» **Data extracted from a collection**:
== Segment start ==

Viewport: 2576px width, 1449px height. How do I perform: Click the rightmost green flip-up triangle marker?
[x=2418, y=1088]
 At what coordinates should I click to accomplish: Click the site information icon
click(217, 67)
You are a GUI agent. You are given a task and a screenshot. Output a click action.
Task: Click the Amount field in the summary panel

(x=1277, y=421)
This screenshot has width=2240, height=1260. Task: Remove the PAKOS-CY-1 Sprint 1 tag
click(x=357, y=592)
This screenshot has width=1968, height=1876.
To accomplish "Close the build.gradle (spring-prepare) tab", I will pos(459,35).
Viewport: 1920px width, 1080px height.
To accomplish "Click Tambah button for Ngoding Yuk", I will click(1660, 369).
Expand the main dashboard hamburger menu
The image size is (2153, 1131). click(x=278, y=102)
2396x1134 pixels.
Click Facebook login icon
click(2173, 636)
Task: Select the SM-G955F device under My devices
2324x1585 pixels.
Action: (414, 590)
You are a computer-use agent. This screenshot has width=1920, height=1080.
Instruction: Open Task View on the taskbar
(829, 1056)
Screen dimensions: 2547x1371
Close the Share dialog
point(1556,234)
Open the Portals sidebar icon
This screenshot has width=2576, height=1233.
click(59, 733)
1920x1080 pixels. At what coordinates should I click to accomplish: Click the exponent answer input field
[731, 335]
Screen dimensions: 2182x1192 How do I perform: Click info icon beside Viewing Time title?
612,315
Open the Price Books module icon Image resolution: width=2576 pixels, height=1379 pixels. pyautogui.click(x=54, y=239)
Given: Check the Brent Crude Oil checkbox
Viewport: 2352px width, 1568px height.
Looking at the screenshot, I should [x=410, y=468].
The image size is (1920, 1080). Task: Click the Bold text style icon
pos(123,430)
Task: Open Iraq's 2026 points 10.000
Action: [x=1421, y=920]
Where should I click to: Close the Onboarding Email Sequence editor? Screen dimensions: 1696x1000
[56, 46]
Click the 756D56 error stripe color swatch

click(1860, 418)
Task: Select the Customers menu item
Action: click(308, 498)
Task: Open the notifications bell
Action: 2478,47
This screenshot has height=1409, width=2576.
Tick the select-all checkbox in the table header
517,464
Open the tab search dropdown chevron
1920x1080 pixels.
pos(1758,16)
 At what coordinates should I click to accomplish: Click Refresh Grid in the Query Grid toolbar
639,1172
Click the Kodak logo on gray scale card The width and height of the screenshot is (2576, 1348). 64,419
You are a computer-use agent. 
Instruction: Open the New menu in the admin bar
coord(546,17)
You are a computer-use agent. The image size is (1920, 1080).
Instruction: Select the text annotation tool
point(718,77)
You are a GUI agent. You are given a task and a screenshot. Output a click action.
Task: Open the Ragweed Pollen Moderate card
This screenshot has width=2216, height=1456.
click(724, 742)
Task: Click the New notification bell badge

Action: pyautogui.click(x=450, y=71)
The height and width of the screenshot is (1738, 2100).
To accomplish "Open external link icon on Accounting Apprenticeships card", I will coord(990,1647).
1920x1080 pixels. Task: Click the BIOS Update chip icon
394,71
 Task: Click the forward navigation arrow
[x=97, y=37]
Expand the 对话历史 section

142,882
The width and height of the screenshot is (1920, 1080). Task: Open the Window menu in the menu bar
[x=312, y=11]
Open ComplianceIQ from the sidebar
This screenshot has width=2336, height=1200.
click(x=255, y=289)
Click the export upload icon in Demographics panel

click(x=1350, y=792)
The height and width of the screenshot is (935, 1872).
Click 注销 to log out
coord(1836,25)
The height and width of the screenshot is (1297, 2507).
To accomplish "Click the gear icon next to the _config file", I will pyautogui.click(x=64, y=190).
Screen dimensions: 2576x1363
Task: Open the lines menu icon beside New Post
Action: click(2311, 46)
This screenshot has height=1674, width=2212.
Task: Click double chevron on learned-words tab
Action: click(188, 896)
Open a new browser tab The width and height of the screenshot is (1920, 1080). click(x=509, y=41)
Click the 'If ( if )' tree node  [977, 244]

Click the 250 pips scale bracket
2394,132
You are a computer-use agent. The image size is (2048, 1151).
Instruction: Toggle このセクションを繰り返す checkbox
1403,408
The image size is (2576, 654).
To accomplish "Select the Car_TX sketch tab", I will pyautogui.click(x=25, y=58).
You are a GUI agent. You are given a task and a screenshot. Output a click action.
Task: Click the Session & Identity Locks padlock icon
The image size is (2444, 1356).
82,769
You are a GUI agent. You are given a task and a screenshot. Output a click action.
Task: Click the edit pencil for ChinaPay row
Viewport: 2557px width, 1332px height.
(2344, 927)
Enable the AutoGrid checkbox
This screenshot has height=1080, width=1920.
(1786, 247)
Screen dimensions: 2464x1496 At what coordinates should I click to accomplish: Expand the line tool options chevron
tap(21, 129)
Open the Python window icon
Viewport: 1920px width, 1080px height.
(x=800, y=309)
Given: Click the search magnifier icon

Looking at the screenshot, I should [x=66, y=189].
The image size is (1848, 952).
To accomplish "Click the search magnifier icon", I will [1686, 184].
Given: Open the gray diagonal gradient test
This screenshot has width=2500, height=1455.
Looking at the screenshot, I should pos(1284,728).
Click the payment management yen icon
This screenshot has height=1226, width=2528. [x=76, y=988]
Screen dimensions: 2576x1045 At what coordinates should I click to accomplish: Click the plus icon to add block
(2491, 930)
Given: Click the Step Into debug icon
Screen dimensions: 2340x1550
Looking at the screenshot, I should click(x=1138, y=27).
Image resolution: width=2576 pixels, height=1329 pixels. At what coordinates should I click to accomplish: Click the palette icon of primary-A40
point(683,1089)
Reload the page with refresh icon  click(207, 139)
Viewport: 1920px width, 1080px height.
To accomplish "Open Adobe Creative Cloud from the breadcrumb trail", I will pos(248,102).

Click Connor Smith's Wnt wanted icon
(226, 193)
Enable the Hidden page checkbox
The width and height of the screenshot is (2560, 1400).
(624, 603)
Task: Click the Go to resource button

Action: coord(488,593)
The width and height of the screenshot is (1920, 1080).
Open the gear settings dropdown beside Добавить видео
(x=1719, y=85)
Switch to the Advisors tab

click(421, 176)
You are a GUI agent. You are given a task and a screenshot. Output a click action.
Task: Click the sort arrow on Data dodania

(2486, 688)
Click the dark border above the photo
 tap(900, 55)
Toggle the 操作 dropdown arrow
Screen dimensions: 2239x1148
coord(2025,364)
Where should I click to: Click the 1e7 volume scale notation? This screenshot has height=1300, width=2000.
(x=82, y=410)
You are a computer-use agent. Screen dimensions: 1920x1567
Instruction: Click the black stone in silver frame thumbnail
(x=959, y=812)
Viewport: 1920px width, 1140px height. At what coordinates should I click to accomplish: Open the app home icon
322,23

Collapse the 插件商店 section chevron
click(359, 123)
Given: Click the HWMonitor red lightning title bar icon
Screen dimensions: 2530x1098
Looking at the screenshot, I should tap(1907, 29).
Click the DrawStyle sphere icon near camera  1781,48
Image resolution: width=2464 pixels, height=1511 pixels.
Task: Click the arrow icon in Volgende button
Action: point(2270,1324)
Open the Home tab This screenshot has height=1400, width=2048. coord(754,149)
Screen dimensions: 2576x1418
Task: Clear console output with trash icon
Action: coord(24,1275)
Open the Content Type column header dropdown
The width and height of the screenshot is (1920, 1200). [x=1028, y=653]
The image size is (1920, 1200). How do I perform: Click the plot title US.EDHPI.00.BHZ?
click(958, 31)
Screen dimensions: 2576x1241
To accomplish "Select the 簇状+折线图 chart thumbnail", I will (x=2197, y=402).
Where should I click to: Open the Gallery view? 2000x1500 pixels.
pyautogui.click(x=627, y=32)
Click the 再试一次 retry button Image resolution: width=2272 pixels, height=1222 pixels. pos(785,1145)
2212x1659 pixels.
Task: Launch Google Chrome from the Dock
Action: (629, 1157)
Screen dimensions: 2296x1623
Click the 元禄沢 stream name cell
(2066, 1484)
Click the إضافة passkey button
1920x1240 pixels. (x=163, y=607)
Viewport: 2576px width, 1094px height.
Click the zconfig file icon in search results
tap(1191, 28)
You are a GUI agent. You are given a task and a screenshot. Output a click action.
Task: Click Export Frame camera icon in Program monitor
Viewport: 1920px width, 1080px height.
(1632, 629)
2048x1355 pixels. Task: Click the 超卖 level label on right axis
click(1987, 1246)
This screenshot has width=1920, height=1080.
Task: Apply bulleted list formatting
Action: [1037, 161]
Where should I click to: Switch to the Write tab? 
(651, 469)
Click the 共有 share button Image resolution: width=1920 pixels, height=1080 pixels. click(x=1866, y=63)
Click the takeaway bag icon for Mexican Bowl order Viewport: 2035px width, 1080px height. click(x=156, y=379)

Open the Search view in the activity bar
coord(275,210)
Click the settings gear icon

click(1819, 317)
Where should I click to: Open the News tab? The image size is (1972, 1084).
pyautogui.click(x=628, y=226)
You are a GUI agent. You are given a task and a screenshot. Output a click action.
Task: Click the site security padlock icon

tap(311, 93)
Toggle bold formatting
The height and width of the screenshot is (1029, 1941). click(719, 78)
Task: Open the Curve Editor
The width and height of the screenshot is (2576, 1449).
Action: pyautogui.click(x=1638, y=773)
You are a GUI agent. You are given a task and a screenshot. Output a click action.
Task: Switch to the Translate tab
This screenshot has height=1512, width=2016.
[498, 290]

== Segment end ==

» **REQUIRED ACTION**: On how many lines above does the word "gray" appear? Answer with that figure only.

» **RESULT FOR THIS EXERCISE**: 2